Ed Moya, senior market analyst for the Americas at Oanda, explained Friday's trading behaviour by remarking, "The oil market remains very tight and seems like it will go higher, but energy traders are concerned curbs across Europe and Asia could threaten the short-term demand outlook."
West Texas Intermediate dropped 56 cents to settle at $78.90 per barrel, while Brent fell 24 cents to settle at $81.75 per barrel.
The outages included oil flow disruptions in North America due to severe weather in Canada and northern U.S., a slowdown in Libya due to militia unrest, Nigeria encountering disruptions at loading facilities, and Russia failing to boost volumes last month in accordance with an Organization of the Petroleum Exporting Countries (OPEC) agreement.
Despite analytical worry that lockdowns in some parts of the world due to omicron could harm demand, that has yet to transpire and is certainly not the case in the U.S., where on Friday Baker Hughes disclosed that U.S. energy firms continued to add oil and natural gas rigs this week, building on a 2021 rig count increase after two years of declines.
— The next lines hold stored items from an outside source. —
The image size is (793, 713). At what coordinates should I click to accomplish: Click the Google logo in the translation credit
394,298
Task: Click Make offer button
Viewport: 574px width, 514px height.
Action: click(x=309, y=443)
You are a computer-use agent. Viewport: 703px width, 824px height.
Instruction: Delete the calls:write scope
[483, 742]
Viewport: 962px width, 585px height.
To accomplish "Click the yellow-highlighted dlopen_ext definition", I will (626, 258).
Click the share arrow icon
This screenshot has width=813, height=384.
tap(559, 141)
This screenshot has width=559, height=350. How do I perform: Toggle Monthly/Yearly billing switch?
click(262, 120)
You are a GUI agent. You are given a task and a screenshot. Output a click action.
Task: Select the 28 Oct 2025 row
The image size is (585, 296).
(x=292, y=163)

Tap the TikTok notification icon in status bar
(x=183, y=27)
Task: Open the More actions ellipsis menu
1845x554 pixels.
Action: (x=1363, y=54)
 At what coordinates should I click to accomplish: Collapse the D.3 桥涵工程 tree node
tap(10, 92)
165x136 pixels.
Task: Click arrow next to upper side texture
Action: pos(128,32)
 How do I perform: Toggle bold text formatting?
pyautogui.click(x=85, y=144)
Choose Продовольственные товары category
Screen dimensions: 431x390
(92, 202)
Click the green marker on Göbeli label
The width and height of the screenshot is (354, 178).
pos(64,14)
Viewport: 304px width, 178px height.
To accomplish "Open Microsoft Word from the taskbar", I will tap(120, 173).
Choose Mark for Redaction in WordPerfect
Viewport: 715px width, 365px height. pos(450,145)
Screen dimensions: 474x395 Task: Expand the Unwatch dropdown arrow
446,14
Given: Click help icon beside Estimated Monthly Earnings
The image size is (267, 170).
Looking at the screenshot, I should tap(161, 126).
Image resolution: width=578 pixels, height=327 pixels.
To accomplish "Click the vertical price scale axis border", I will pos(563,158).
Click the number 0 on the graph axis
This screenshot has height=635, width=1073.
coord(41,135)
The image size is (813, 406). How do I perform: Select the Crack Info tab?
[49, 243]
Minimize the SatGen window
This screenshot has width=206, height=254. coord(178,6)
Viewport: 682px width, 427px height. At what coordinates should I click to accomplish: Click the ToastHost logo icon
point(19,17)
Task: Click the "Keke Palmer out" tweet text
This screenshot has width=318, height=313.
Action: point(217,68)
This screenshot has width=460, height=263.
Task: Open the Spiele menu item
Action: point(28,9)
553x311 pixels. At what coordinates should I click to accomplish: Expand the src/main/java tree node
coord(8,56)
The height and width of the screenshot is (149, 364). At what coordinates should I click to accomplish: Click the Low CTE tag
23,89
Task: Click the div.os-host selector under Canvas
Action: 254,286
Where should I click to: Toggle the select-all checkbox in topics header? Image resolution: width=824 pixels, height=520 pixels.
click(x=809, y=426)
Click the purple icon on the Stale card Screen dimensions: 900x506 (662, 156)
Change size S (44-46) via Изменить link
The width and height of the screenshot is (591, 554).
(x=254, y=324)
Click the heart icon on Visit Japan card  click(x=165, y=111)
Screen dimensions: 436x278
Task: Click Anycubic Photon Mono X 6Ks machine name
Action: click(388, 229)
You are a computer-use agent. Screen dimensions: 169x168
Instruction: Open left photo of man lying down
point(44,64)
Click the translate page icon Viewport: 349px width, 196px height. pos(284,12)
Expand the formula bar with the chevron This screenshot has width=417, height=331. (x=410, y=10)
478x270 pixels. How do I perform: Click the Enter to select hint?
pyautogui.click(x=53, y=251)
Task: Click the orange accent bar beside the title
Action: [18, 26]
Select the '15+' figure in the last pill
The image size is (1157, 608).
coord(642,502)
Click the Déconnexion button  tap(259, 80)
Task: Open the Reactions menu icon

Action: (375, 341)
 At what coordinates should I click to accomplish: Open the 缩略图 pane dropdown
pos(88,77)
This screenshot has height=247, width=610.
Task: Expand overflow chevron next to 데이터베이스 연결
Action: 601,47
The count, which is an early indicator of future output, rose two to 588 in the week to January 7, its highest since April 2020, and the total rig count was up 228 rigs, or 63 percent, over this time last year.
Also, a growing number of energy firms said they will raise spending for a second year in a row – by an estimated 13 percent - this year after cutting drilling and completion expenditures in 2019 and 2020.
Meanwhile in China, gasoline inventories dropped 2 percent week-over-week through January 6 to 14.7 million tons, or 42 percent of capacity, according to OilChem; and in Canada oil sands producers exported a record amount of crude to overseas markets, thanks to a new link to the U.S. Gulf Coast.
Carsten Fritsch, analyst at Commerzbank, said, "The concerns about a massive slump in oil demand have faded now that it has become clear that omicron leads to milder forms of the disease than previous variants of the virus, meaning that massive mobility restrictions are not likely."